▸ Requirement:
Beginning with the line below that contains "Task: Click the Select" and ending with the line that contains "Image resolution: width=262", retype every line exactly. Pictures are not copied.
****************
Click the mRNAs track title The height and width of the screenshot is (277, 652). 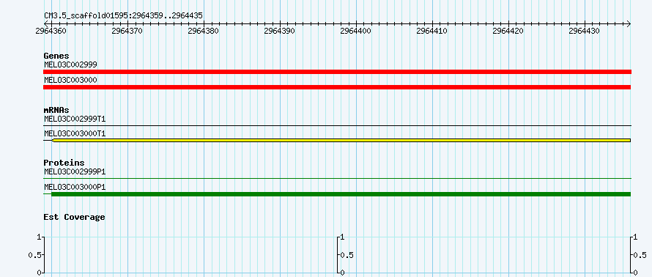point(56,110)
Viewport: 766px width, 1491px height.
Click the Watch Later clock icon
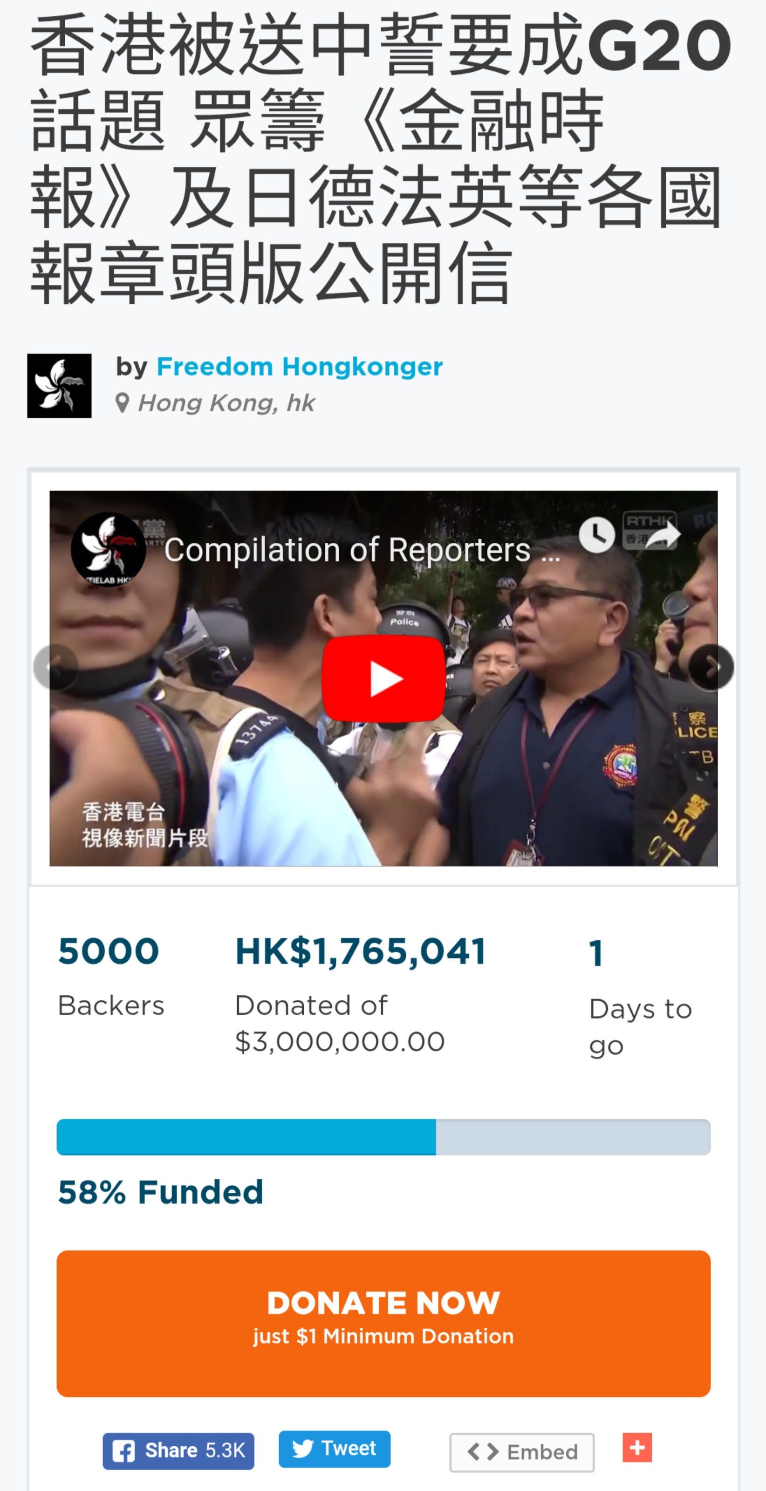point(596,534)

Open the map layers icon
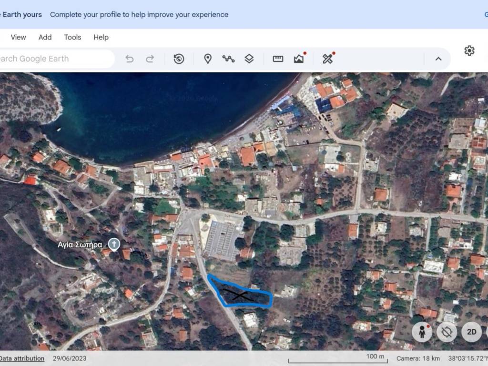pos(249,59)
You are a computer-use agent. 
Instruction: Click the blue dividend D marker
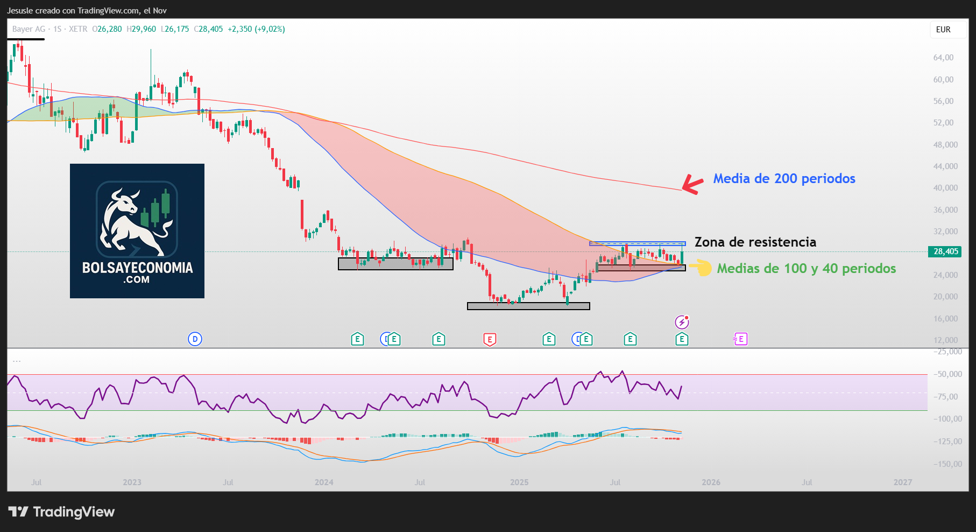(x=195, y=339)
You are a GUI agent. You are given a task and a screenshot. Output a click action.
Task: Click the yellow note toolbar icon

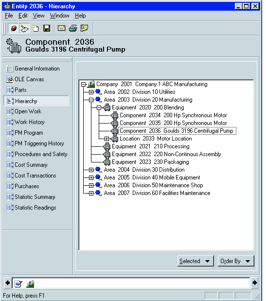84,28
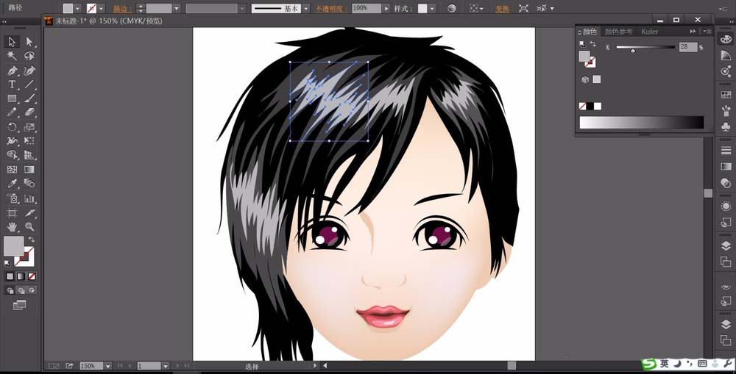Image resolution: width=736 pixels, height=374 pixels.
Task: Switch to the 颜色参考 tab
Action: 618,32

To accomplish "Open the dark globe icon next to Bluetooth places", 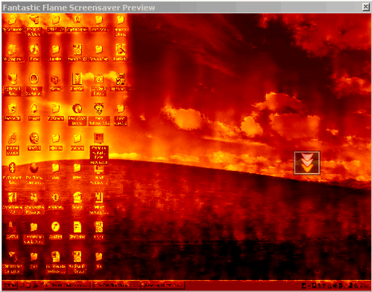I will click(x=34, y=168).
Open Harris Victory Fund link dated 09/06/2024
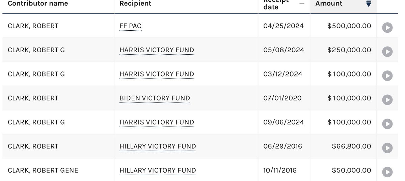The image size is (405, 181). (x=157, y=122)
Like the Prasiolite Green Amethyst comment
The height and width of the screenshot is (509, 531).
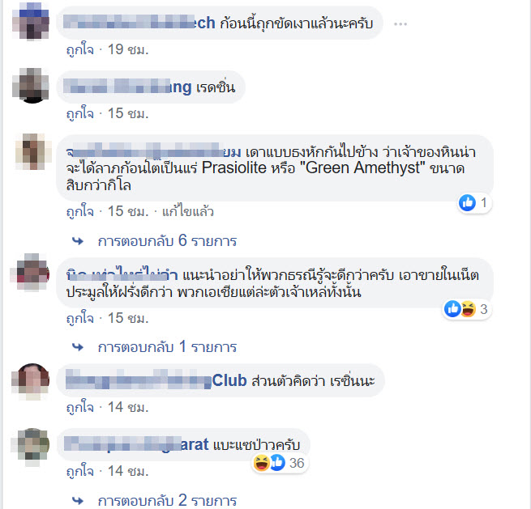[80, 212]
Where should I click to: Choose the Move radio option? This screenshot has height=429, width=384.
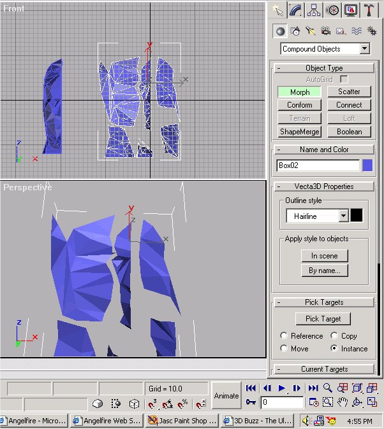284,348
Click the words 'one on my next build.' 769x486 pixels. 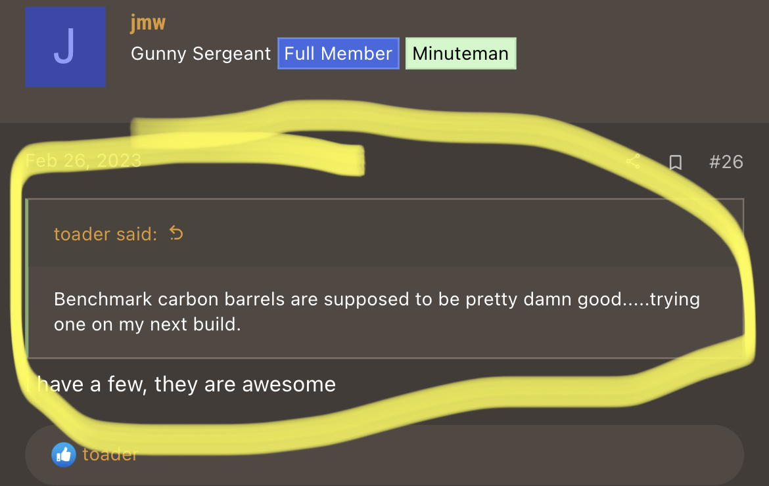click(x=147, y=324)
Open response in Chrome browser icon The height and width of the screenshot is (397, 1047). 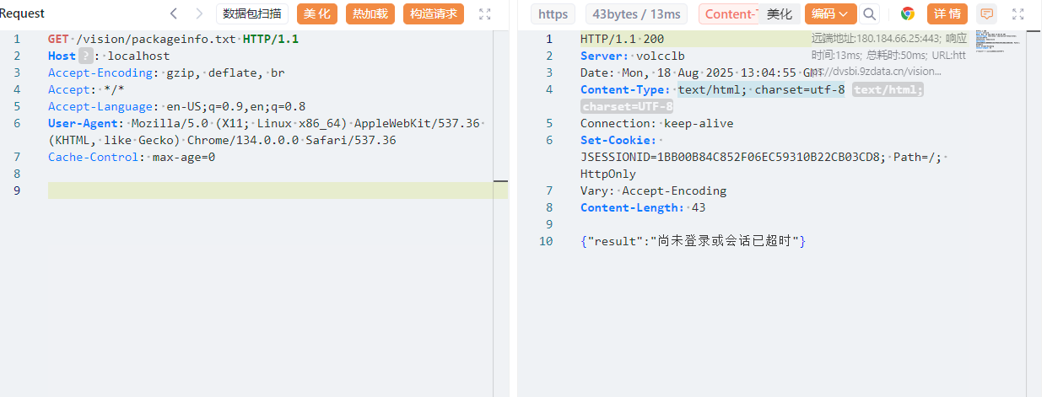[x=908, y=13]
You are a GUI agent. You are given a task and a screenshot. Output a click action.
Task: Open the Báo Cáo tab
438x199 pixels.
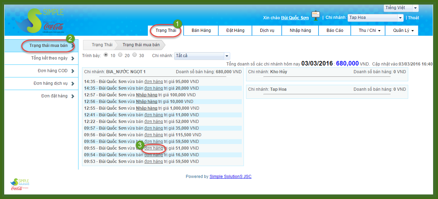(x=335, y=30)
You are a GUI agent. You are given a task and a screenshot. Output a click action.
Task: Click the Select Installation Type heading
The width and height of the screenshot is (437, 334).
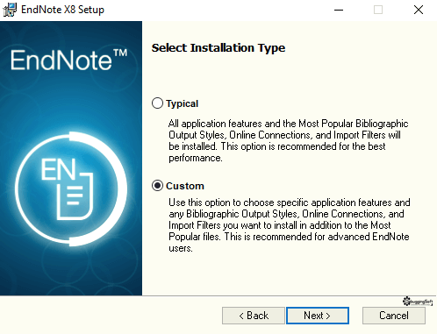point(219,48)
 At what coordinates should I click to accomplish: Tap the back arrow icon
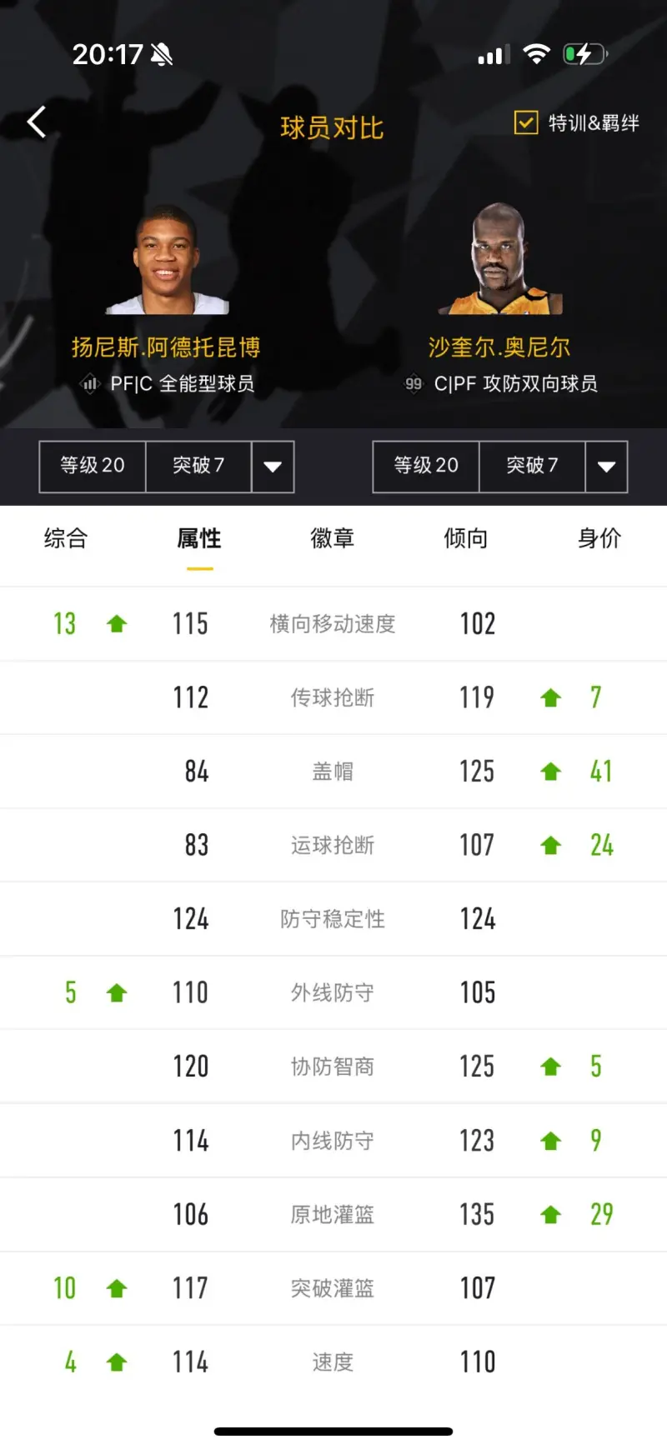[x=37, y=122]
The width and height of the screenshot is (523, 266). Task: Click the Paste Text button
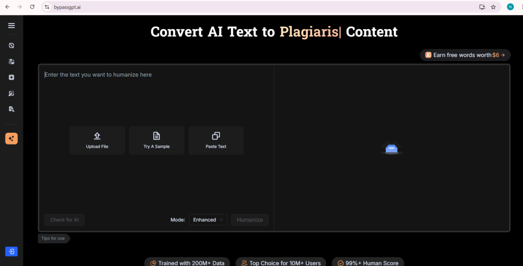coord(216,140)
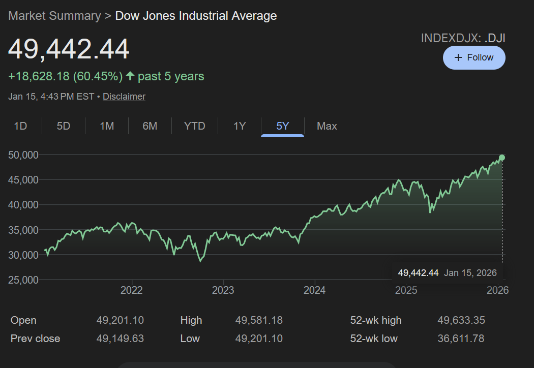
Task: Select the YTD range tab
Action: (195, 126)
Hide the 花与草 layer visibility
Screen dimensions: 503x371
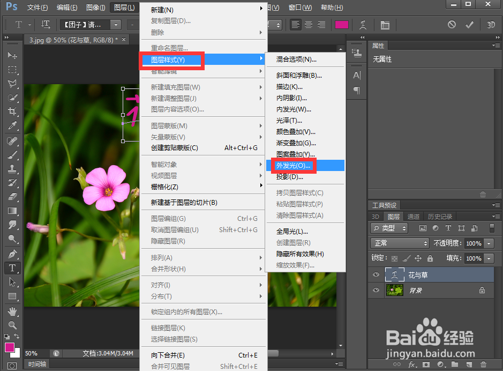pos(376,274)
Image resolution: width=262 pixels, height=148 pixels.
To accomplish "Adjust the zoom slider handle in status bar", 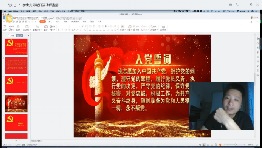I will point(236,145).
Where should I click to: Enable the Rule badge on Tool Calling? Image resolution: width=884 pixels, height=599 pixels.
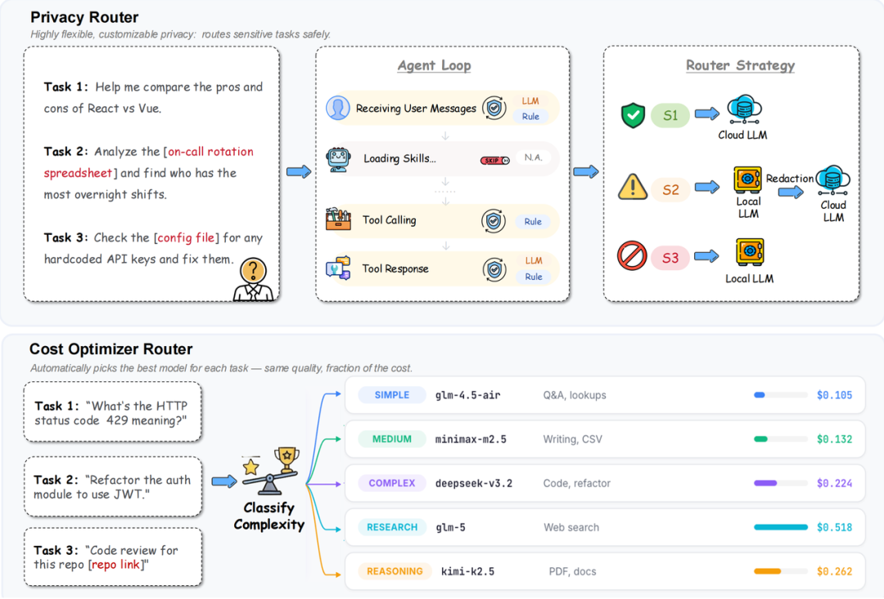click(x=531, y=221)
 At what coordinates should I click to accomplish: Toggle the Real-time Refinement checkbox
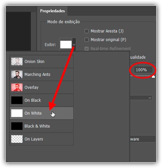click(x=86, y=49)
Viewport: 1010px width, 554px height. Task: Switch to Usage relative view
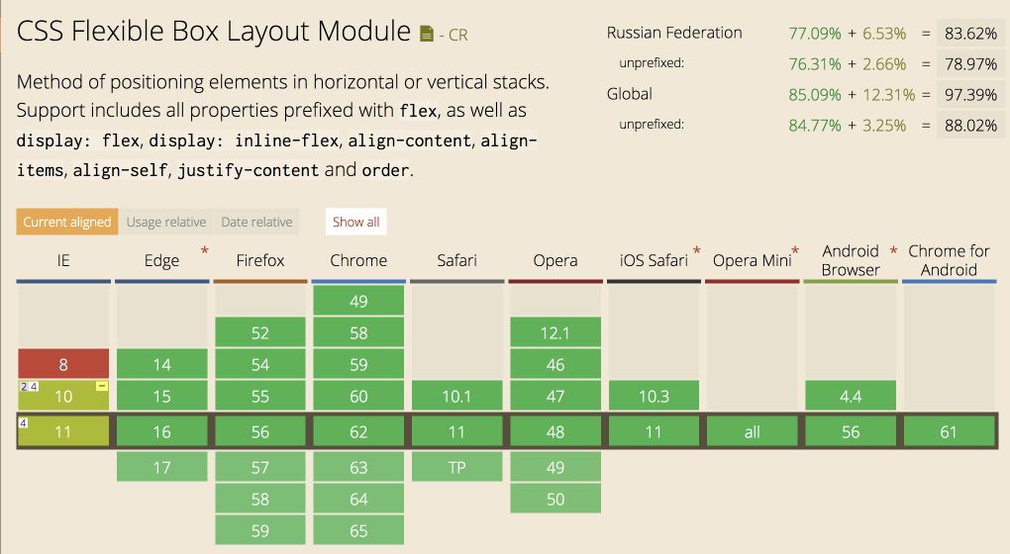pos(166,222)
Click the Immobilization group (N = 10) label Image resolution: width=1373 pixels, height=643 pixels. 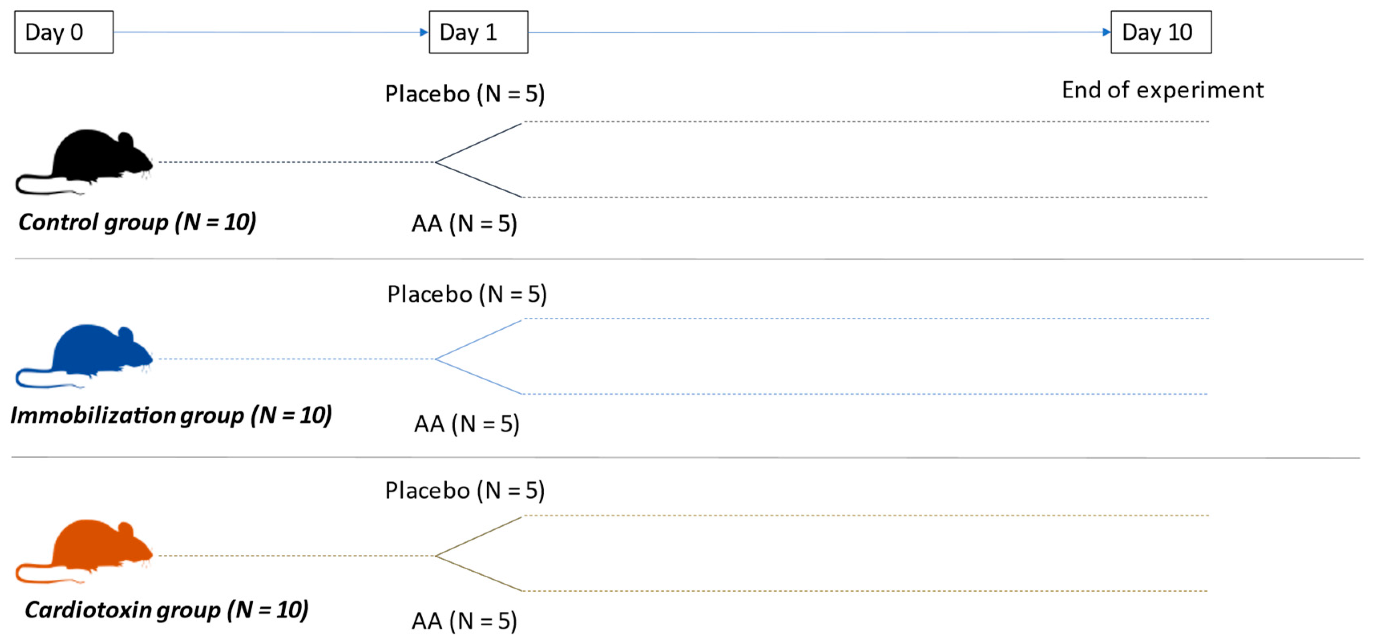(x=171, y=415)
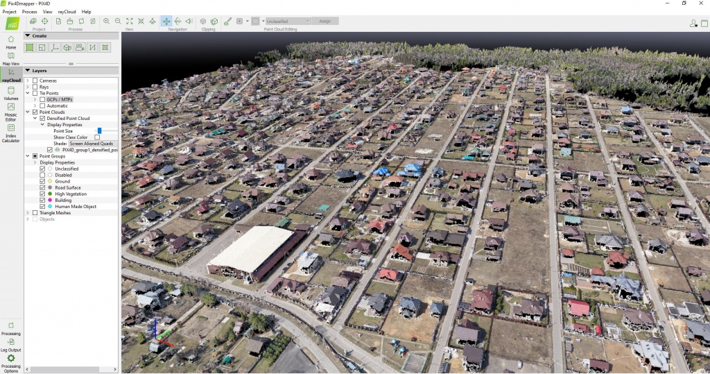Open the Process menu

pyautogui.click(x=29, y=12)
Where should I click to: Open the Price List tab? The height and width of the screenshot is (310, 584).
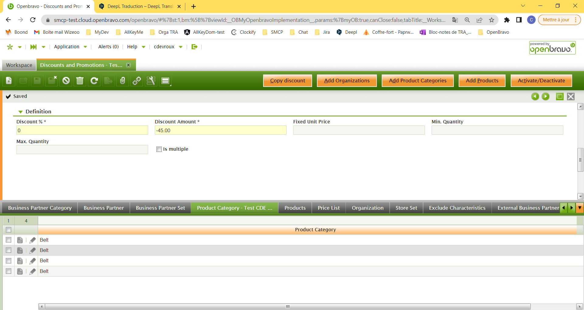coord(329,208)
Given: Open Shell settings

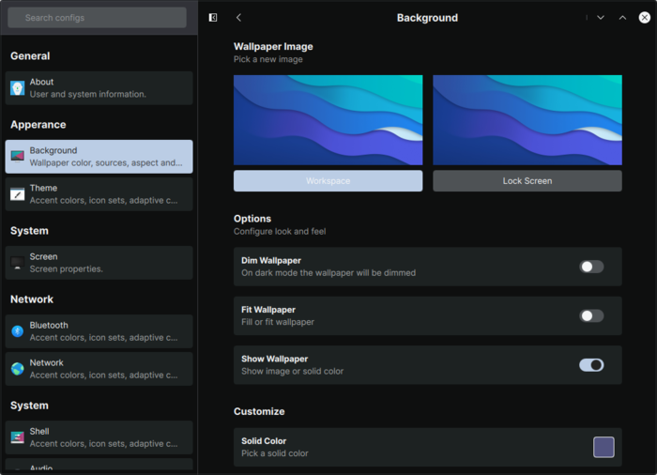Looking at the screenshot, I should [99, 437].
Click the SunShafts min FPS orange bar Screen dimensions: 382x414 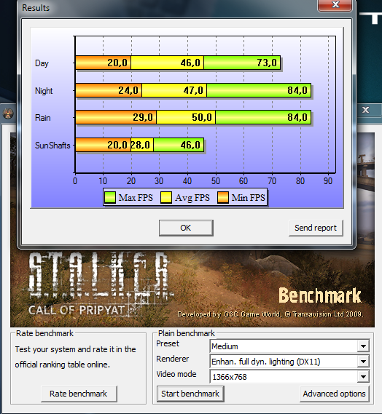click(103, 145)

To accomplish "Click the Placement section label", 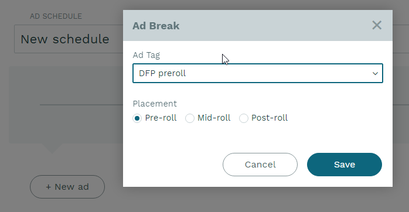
****************
▸ Answer to the exercise:
Task: Click the Select Installation Type heading
The width and height of the screenshot is (437, 334).
point(219,48)
 At what coordinates should I click to accomplish: Tap the back arrow icon
[x=37, y=122]
The width and height of the screenshot is (523, 266). Task: Click the Paste Text button
coord(216,140)
Task: Select the YTD range tab
Action: (195, 126)
Hide the 花与草 layer visibility
Screen dimensions: 503x371
pos(376,274)
Image resolution: width=262 pixels, height=148 pixels.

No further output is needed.